Prosecco: hard graft

On the flat plains of the DOC, around 100-150 hours of work is all that is needed to produce the wine, where as in Conegliario, where the hills allow only semi-automation, the workload is more like 300-600 hours. 

In the vineyards that festoon the steep hills of Valdobiadenne – particularly the wine’s flagship Cartizze hills – we are almost talking right angles, so a vintage can take up to 1,000 hours. Everything is by hand.

The production regulations for the two appellations are clear. The DOC yields 180 tonnes per hectare on its 20,000ha land, and the older vines of the DOCG are limited to 120 tonnes per hectare from 6,000ha. But what is abundantly obvious to the producers working the vines – or to the visitor who sees the binary landscapes – is not so obvious to the consumer. For prosecco, perhaps more than any other wine, the consumer relationship is all important.  

“The most interesting aspect of prosecco’s success over the past few years is that it has been a consumer-led revolution rather than a category invented by the trade,” says Cristina Follador of the DOCG prosecco winery, Follador. 

“This is still an early phase in the history of prosecco. Over the next few years consumers will increasingly appreciate different quality segments in the prosecco market, but it is up to premium quality producers such as Follador to educate and inform both trade and consumers.” 

“There needs to be a long-term education programme involving PR/tastings/advertising but, most of all, international brand building by those producers who specialise in the DOCG sector. Consumers trust prestige brands to deliver quality and value regardless of the price,” says Follador.

It’s fair to say that much of the old guard of wine writers didn’t see the prosecco boom coming. Journalists seemed to be playing catch-up to prosecco – coverage was in reaction to the trend rather than ahead of it.
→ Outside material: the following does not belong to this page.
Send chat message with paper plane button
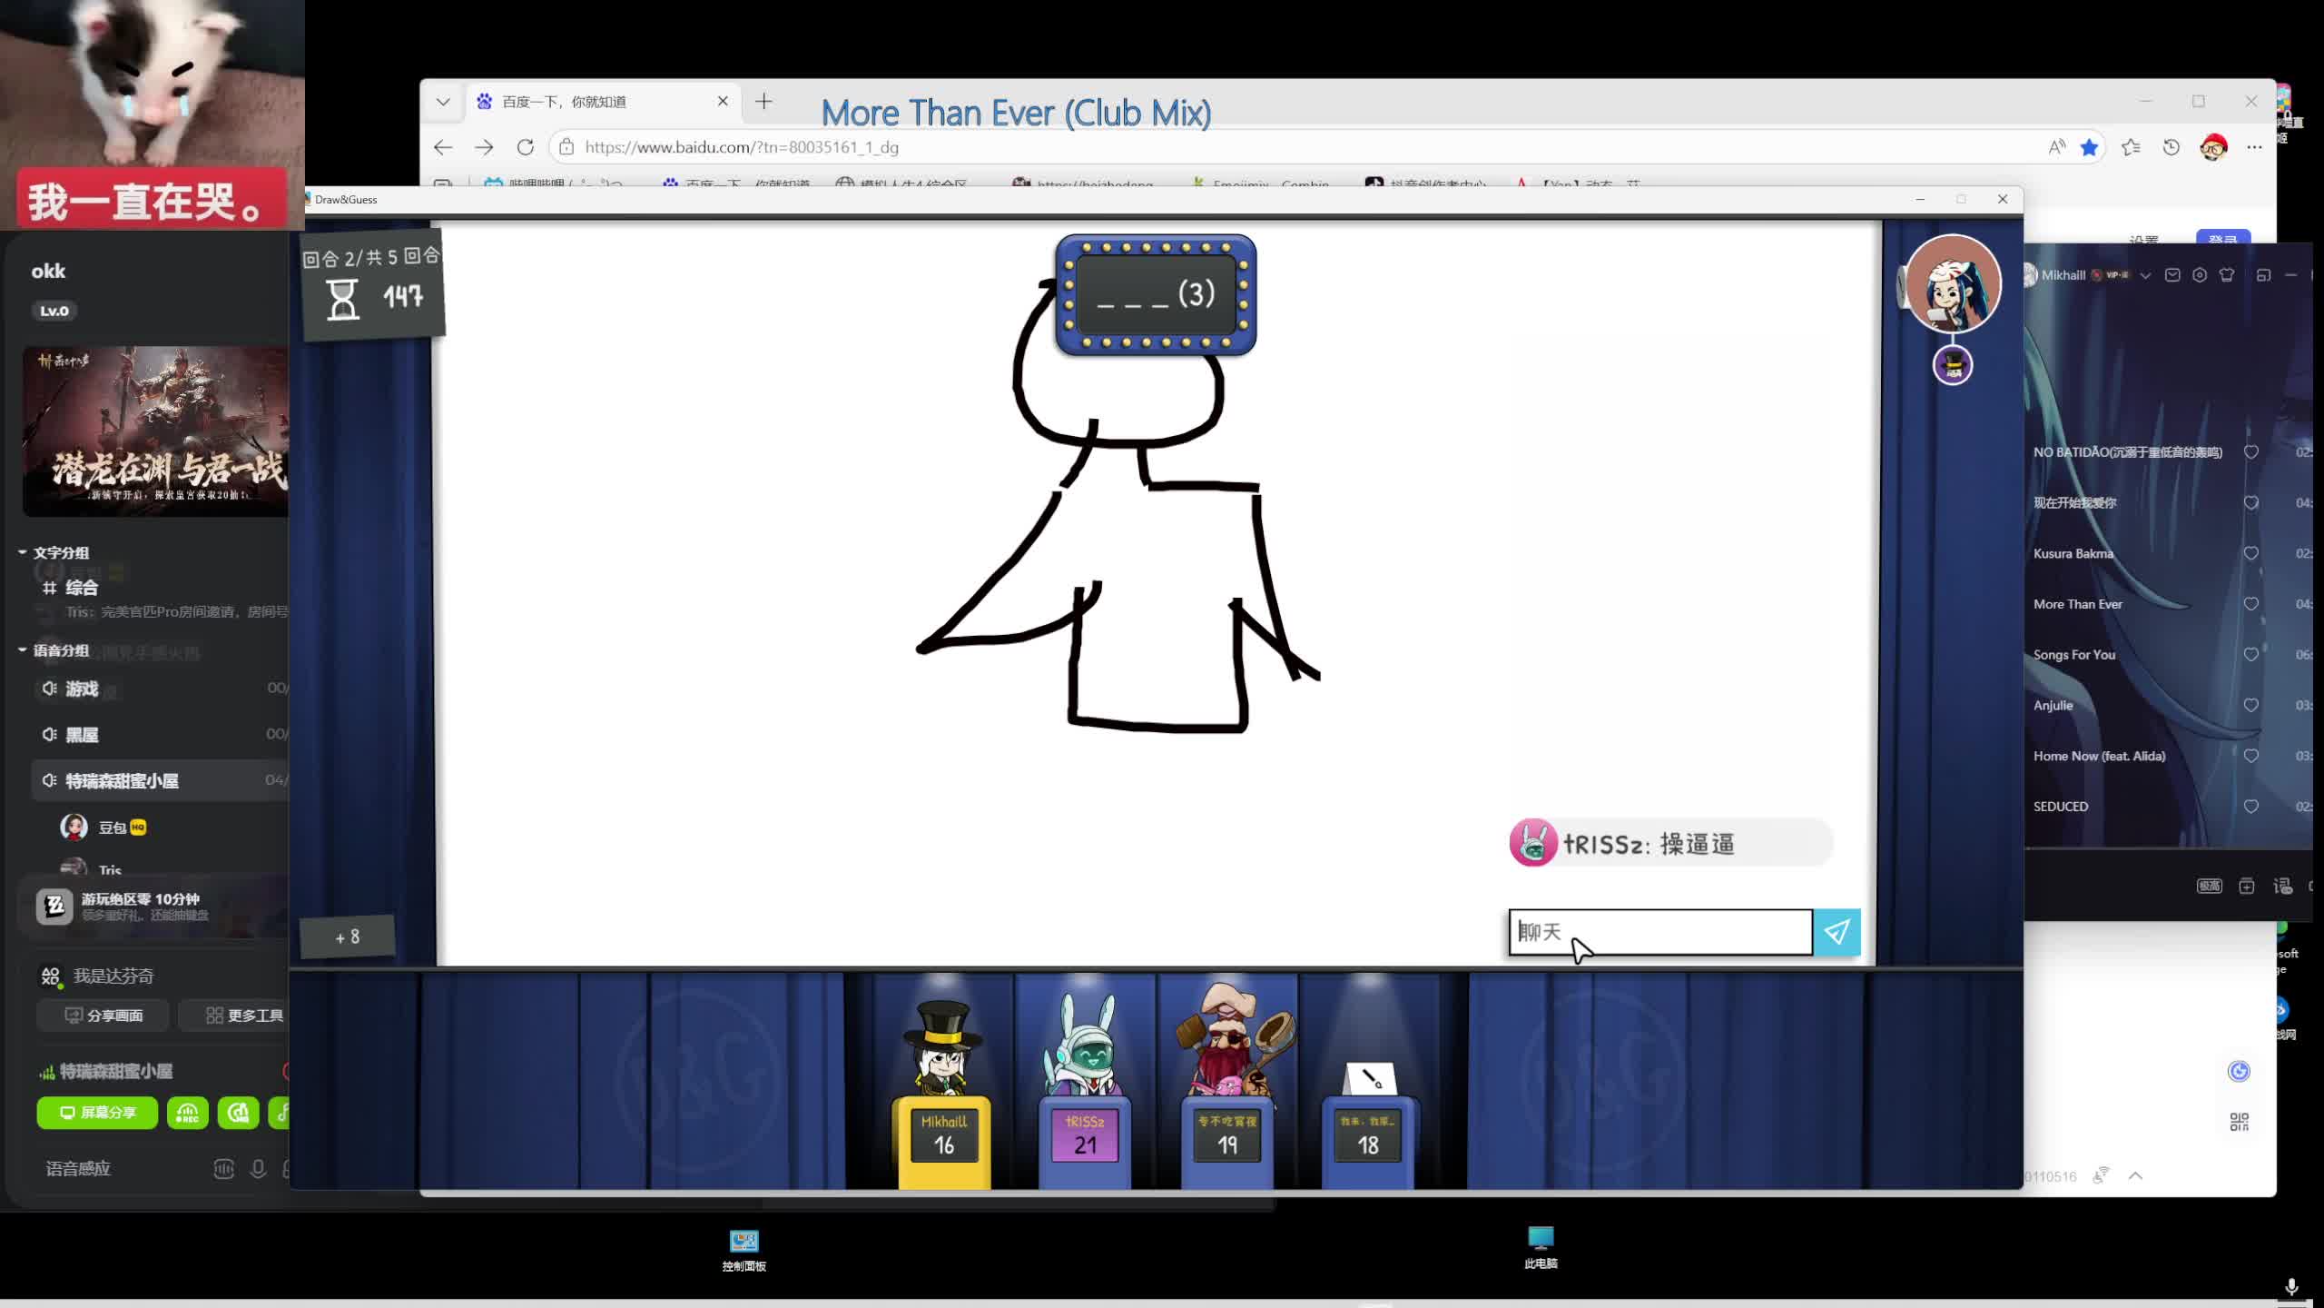 point(1837,932)
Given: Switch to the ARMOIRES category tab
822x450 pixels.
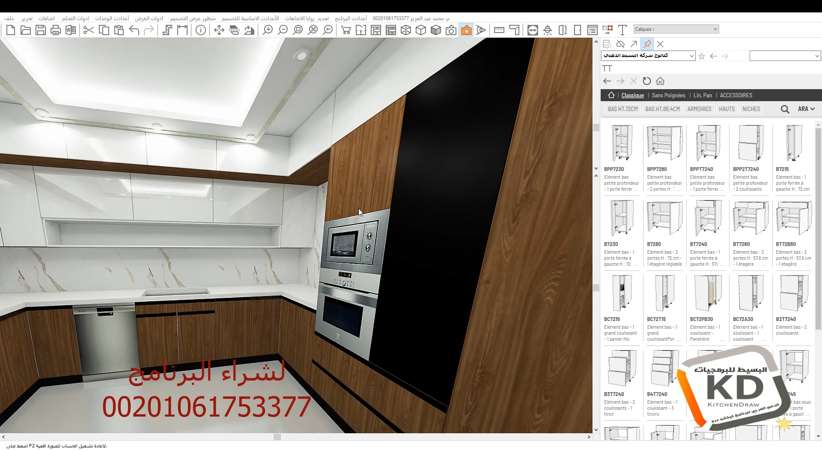Looking at the screenshot, I should (x=699, y=109).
Even at last year’s biennial International Sparkling Wine Symposium, many commentators and producers seemed to define quality sparkling exclusively by the cool-climate style – a blueprint laid down by the champenoise.  

But for prosecco to take its next step – building the reputation and value of its DOCG wines – the trade’s understanding and communication will be all-important. 

It starts with the DOCG’s consortium, which has a limited budget but concentrates its resources to a handful of the DOCG’s 80 export markets, namely Germany, Switzerland, the UK and the US. Increasingly China and Canada also take up a share of its time. At present only 43% of the region’s DOCG wines sell abroad.

In Italy, the two grades of prosecco are much better understood. While the word ‘superiore’ is often used to underline DOCG superior status on exports, Italians can also get their tongues and heads around Conegliano Valdobbiadene. For many producers of international products, there is an eagerness to spread distribution to mitigate dependency, but the feeling among the DOCG consortium is that the 43/57 split is about right. “A wine is only great if is appreciated in its own country,” says Vettorello.